§ **ЗАДАНИЕ**: Дословно перепишите отрывок из фрагмента текста о правителе и его противниках: начните со слов «А за первой» и остановитесь после слов «стабильностью в стране?».

§ **ФРАГМЕНТ ТЕКСТА**:
Маркес, не прерывая рассказа о своем очередном полковнике, вытащил на свет одну из главных тайн власти. Правителю труднее поверить в протест, чем в заговор. Лучше предательство, чем искренняя нелюбовь. Пусть лучше за деньги, чем просто так. А потом можно и кайманам. А можно на радостях и простить.
Человеку трудно поверить, что его, такого хорошего, вдруг не любят. Мама любила, говорила, что лучше всех, сам себе нравлюсь, друзья рады. А те, кто не любит, они какие-то неправильные, может, кто что наговорил. Правителю поверить, что не любят, еще труднее: ведь вокруг столько благодарных, восхищенных глаз.
Разоблачить противников в том, что они наймиты, найти людей, которые это подтвердят, заставить их самих признаться — лучшая психотерапия, которую может прописать себе правитель, когда у него проблемы. И он прописывает ее себе, постепенно увеличивая дозы. Сначала достаточно собственной убежденности, потом докладов в папках у референтов и обличительных колонок политологов, потом приходится собирать целые митинги народной поддержки, чтобы сто тысяч человек своим присутствием подтвердили: да, те, другие, которые не любят, — наймиты. Жалкие обманутые ребята.
Это всё подкуп и технологии, убеждает себя правитель. И не замечает, что для этого сам использует подкуп и технологии: пусть там кто-нибудь организует, заплатит, разозлит, придумает и размалюет страшных врагов, лишь бы вышли люди и сказали, что те, которые не любят, — жертвы подкупа. И технологий. Круг замыкается: мозг правителя создает имитацию реальности — «желанную сердцу иллюзию».
А за первой — вторую. «Путин — это стабильность», — провозглашают в его окружении и делают стандартную ошибку: принимают прошлое за настоящее. Такую же ошибку делает сам Путин.
Против врагов, за власть, митинг на Поклонной горе — замечательная ее иллюстрация. С третьего раза удалось собрать внушительное число сторонников правителя. Но для этого пришлось в последний момент превратить его в митинг против противников: из собрания любви (см. публичную аудиенцию Иоанна Павла II или папы Франциска на площади св. Петра) — в собрание ненависти одной части граждан к другой. Хорошо, что эта ненависть была, по большому счету, только на сцене, но ведь планы партии в жизнь — и вот уже одна часть страны все больше ненавидит другую. А ненависть — как связана со стабильностью в стране?

§ **РАЗДЕЛ ДАННЫХ**:
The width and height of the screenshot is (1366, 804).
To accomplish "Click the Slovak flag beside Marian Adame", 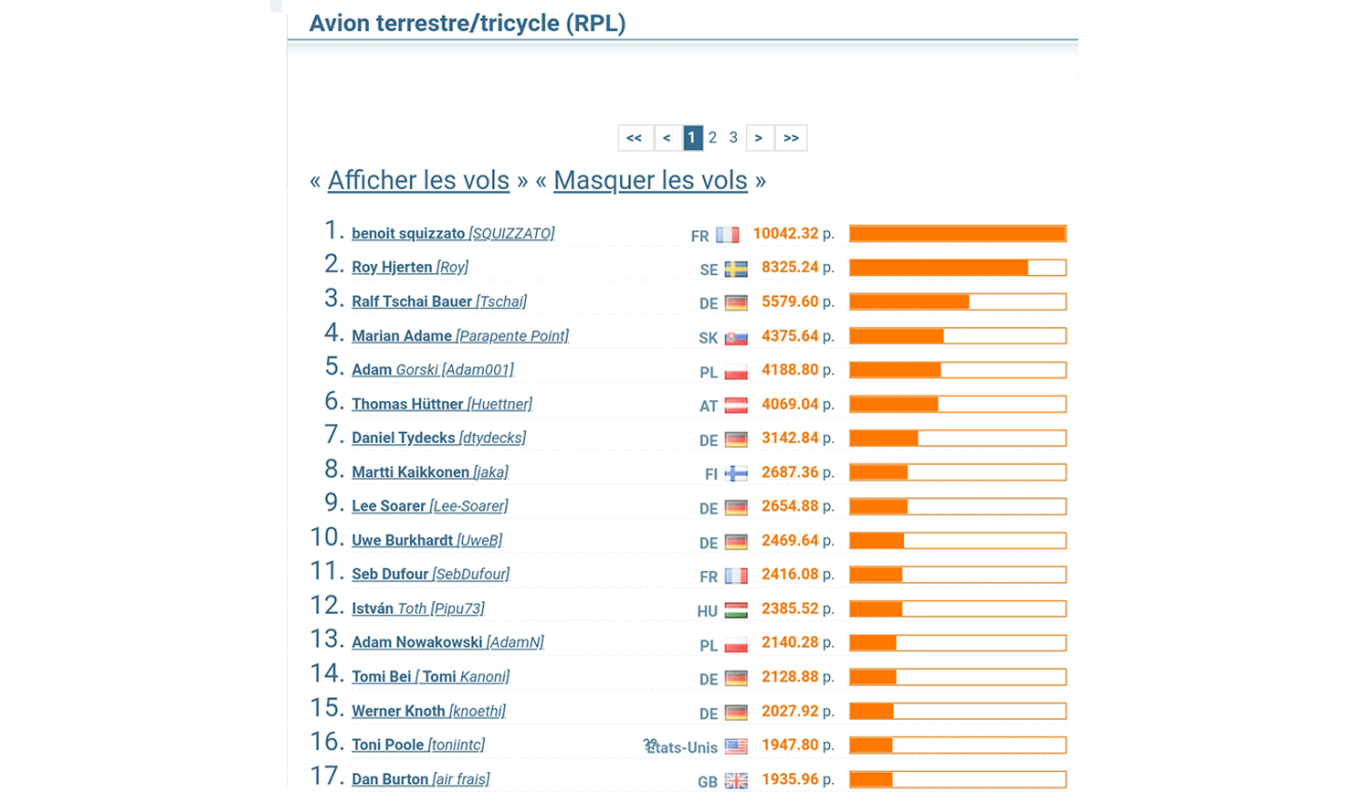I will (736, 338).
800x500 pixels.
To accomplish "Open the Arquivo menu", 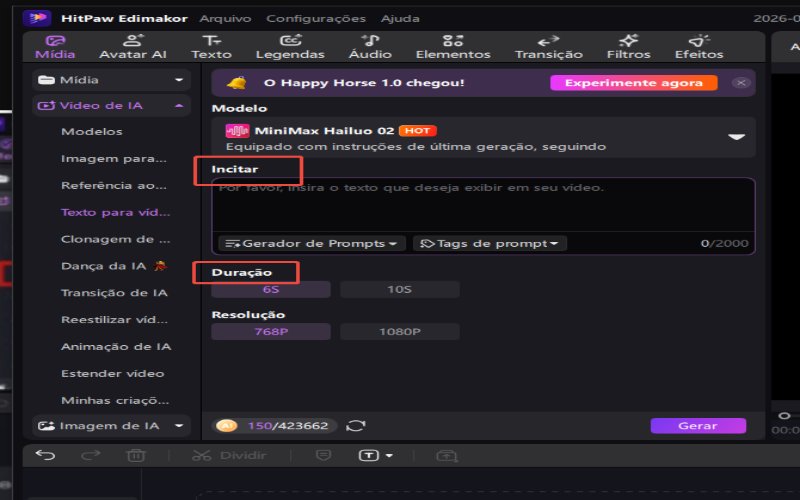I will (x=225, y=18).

§ **РЕШЕНИЕ ЗАДАНИЯ**:
А за первой — вторую. «Путин — это стабильность», — провозглашают в его окружении и делают стандартную ошибку: принимают прошлое за настоящее. Такую же ошибку делает сам Путин.
Против врагов, за власть, митинг на Поклонной горе — замечательная ее иллюстрация. С третьего раза удалось собрать внушительное число сторонников правителя. Но для этого пришлось в последний момент превратить его в митинг против противников: из собрания любви (см. публичную аудиенцию Иоанна Павла II или папы Франциска на площади св. Петра) — в собрание ненависти одной части граждан к другой. Хорошо, что эта ненависть была, по большому счету, только на сцене, но ведь планы партии в жизнь — и вот уже одна часть страны все больше ненавидит другую. А ненависть — как связана со стабильностью в стране?